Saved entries
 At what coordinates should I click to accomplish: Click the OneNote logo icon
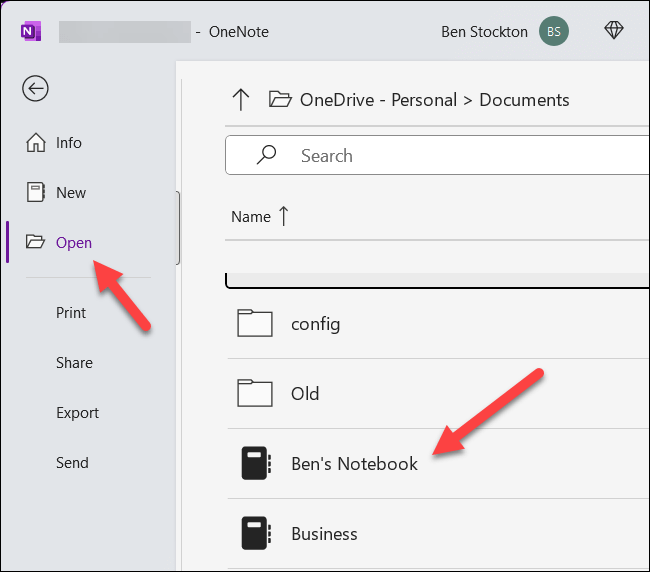(x=29, y=31)
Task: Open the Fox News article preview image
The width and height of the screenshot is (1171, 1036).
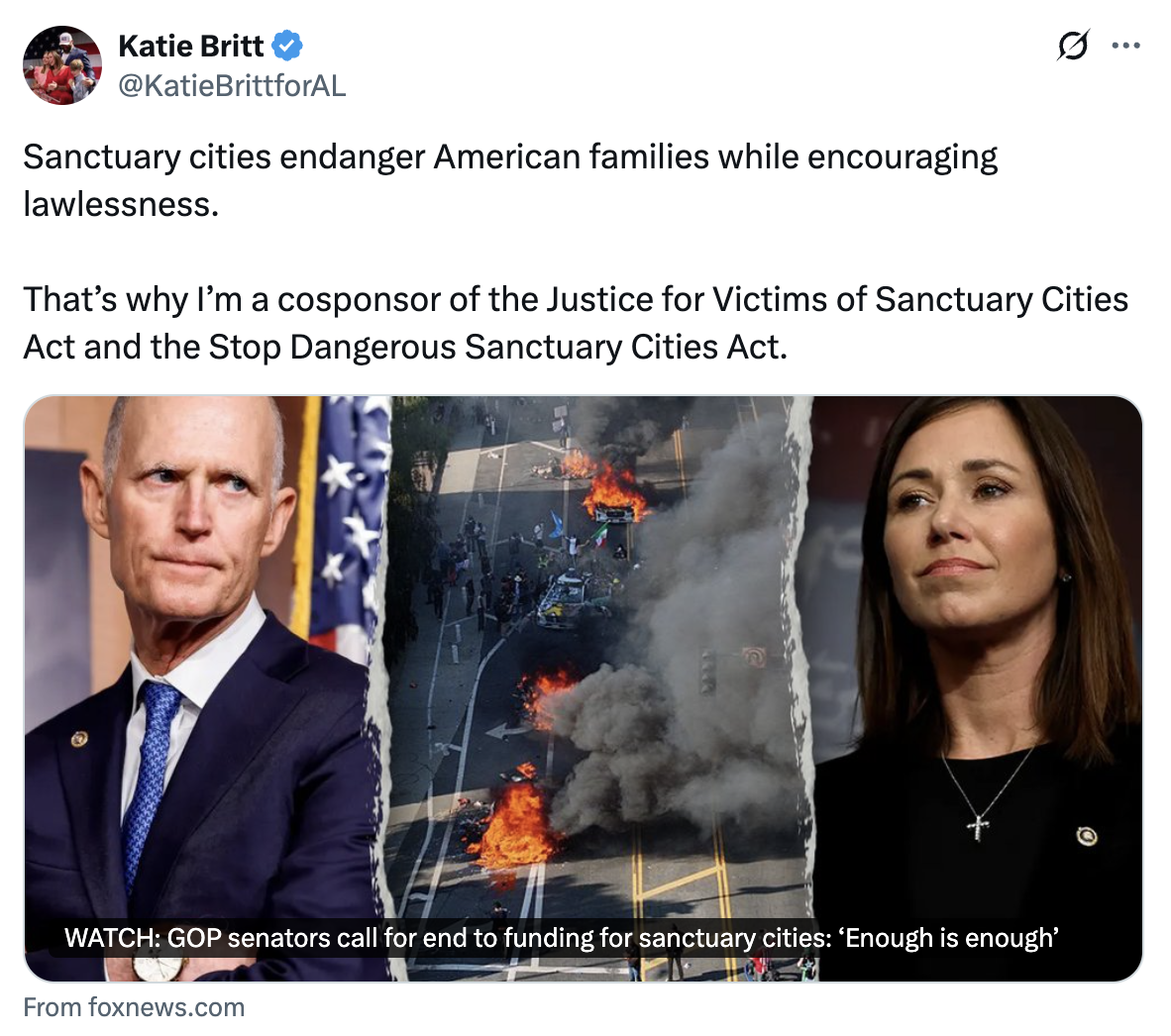Action: click(x=584, y=688)
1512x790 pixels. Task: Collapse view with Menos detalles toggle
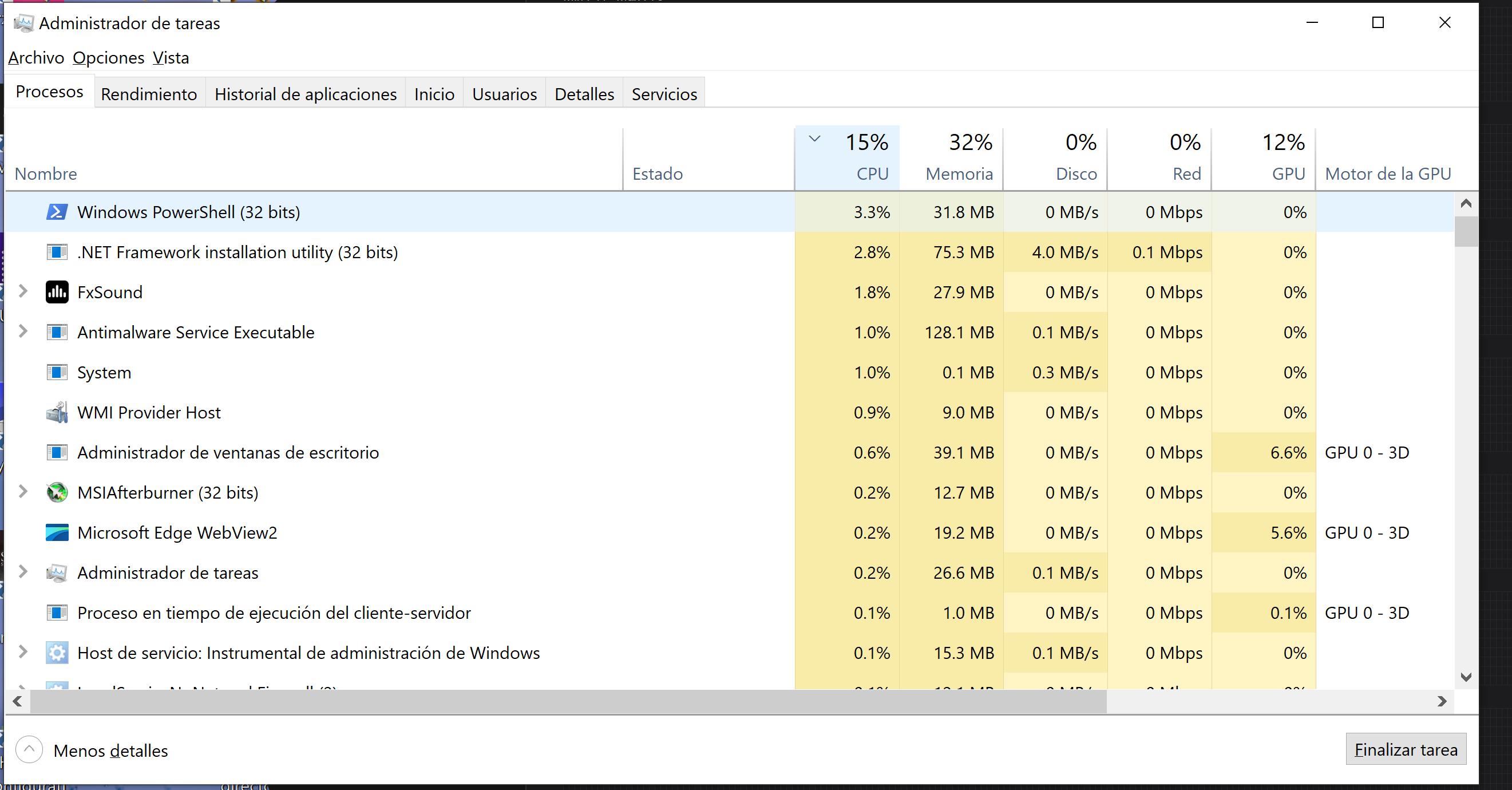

• ABOUT THIS EXERCISE: An exact transcription of all the entries is required, without the pictures.

• TASK RESULT:
 At what coordinates should I click to accomplish: Click the OneNote logo icon
(x=29, y=31)
Task: Open the Fox News article preview image
The width and height of the screenshot is (1171, 1036).
Action: click(x=584, y=688)
1512x790 pixels. Task: Collapse view with Menos detalles toggle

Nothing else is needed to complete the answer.